■ MATERIAL TO PROCESS:

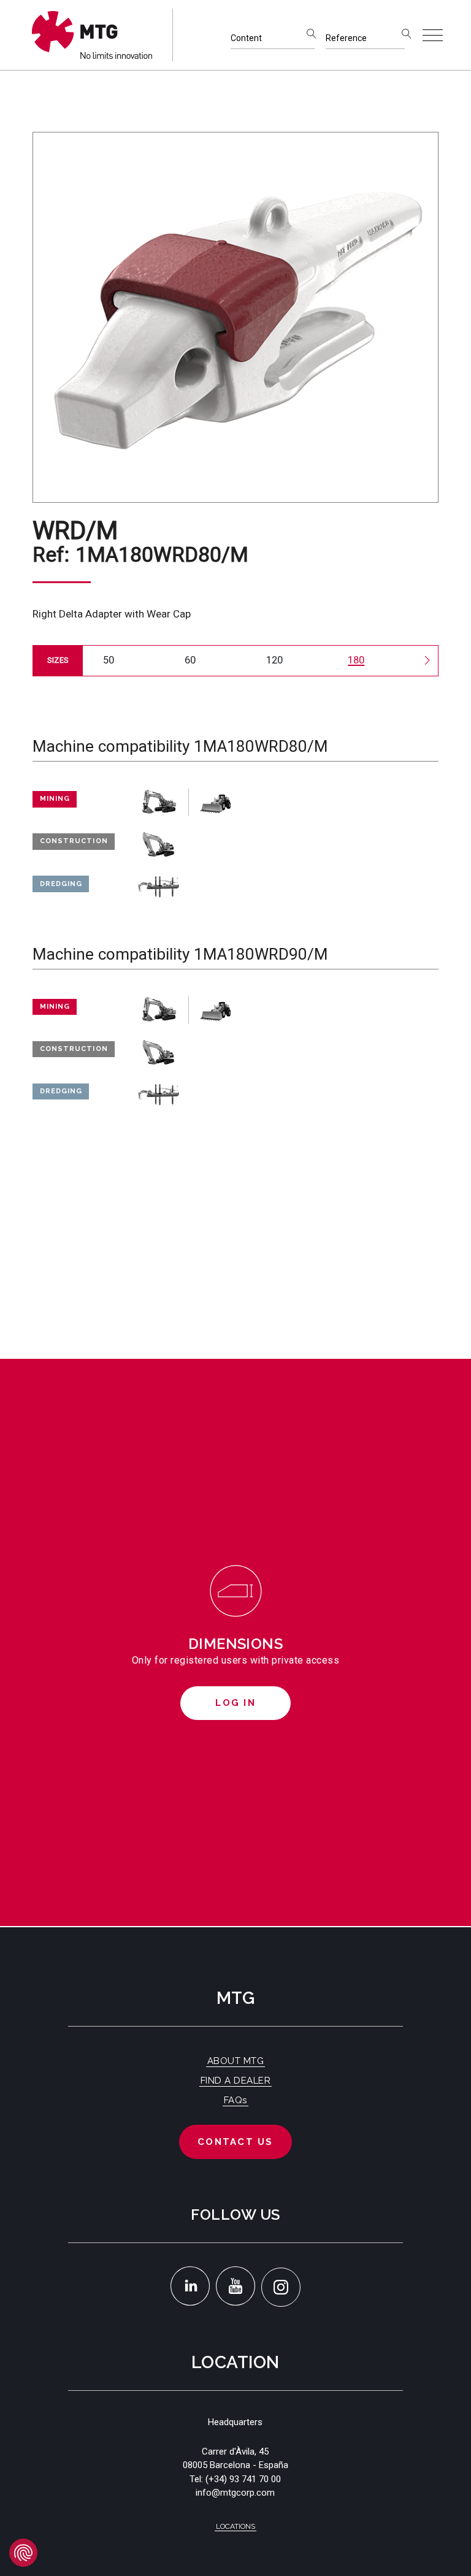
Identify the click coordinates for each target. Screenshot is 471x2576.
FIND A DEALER (236, 2080)
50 (108, 660)
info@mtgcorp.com (235, 2492)
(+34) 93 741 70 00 (243, 2479)
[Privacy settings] (23, 2553)
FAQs (235, 2100)
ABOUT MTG (235, 2060)
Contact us (235, 2141)
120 (274, 660)
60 (190, 660)
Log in (235, 1702)
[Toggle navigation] (433, 35)
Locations (235, 2526)
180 (356, 660)
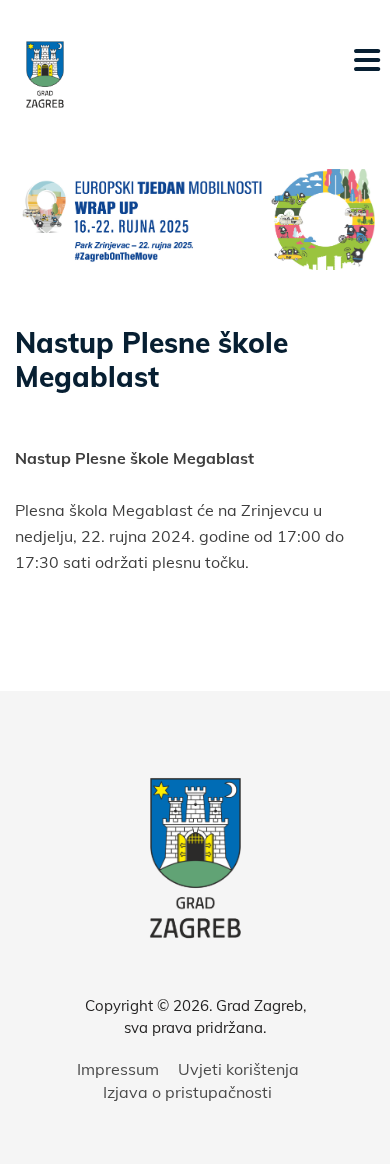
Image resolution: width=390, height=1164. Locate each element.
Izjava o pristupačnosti (187, 1092)
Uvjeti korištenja (238, 1069)
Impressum (118, 1069)
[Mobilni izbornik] (367, 60)
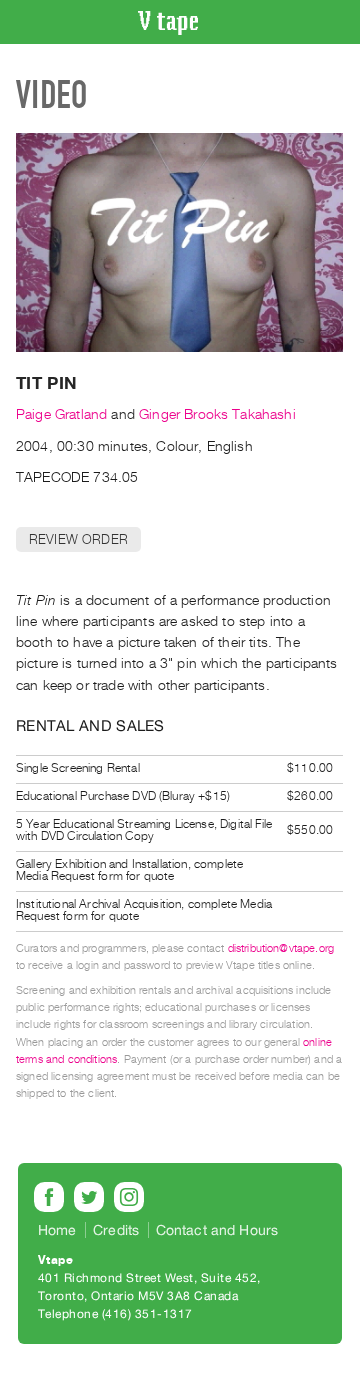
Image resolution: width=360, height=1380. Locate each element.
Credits (116, 1230)
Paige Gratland (61, 414)
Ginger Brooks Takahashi (217, 414)
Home (57, 1230)
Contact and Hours (217, 1230)
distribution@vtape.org (281, 948)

■ DIRECTIONS FOR THIS TASK: Count the lines above in which the word "Image" appears, then state only that count.

■ ANSWER SPACE: 2